Some films are straightforward. They have a plot, characters, scenery, and operate under a basic premise that what you see is what you get. Some films are not at all straightforward and require multiple viewing and an extensive amount of thinking after the fact to discern and interpret their true meanings or if the film had any meaning at all. Luis Buñuel’s El ángel exterminador certainly falls into the latter category. A surrealist indictment of Franco’s Spain, the movie is a masterclass of satire and a high watermark of Spanish cinema. Which is why I’ve made it the subject of this month’s Subtitle Subversive.
The premise of the film is simple enough, a who’s who group of Spanish high society arrive for a dinner party and find they cannot leave. No explanation for why they are stuck is given but whatever force is keeping them in is also keeping away anyone who might rescue them from their predicament. The longer the guests remain trapped the more they abandon logic and courtesy and give in to paranoia, mania, and despair. Highbrow society members succumbing to their more base instincts when put in a high-pressure situation is hardly an original concept in the world of storytelling but the subtlety with which Bunuel guides his characters towards their inevitable fall is what makes this film stand out in the annals of history. That and the film’s humor.
Because make no mistake this film is a comedy. A dark, biting, indictment of the post-war Spanish ruling class, but a funny one.

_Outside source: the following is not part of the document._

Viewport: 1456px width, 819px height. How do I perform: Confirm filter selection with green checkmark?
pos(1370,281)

There are bears and sheep and pratfalls. All of which are not thought to be funny on their own but rather achieve their soft chuckle through the absurdity of the context in which they take place.
El ángel exterminador is also one of those films that gets better after multiple viewings as you pick up on the small movements, the bits of foreshadowing, and the repeated themes that permeate the action. But be warned, there is no guarantee of improved clarity after these multiple viewings while there is every possibility that with each new viewing you will find yourself evening farther from the meaning which you seek.

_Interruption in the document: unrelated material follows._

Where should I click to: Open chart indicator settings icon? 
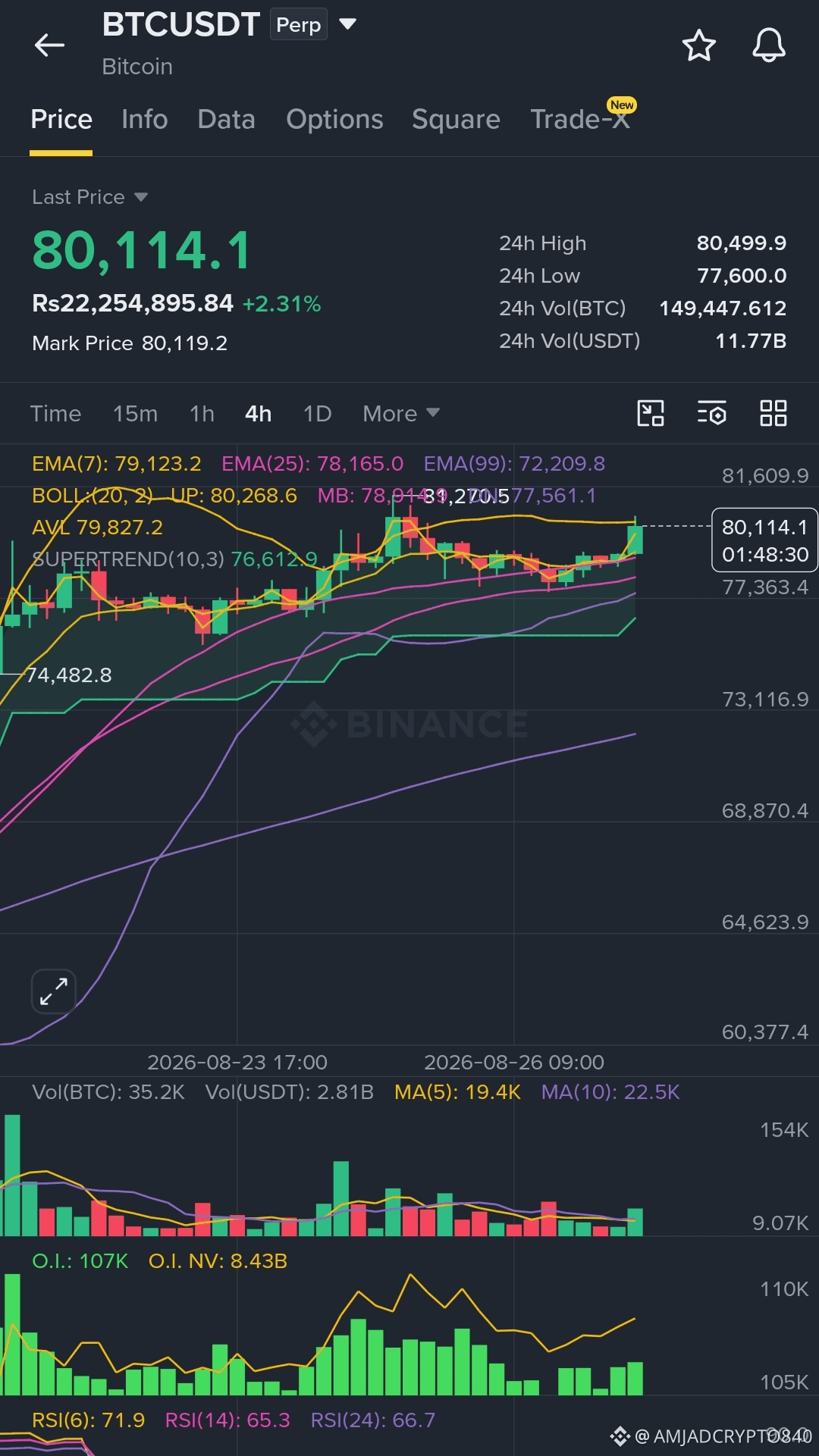pyautogui.click(x=711, y=413)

There is so much more I could tell you about this film and its director. I could point out the influence of Salvador Dali on Bunuel’s early work that after a prolonged absence resurfaces here. That it came at the end of the director’s Mexican exile and at the start of his surrealist renaissance that came late in his life upon his return to Europe. Or the prominent use of dinner parties throughout Brunuel’s work. But I am going to chose to refrain from going into all that. Because those things are just outside noise that will distract you from your own interpretation of this profoundly important piece of film-making and because I believe that information will be of far more use to you after having seen the film than it is going in. Suffice to say that perhaps no film we have looked at thus far has worked quite so hard to claim the mantle of Subversive. And that makes it a worthy addition to the Subtitle Subversive collection.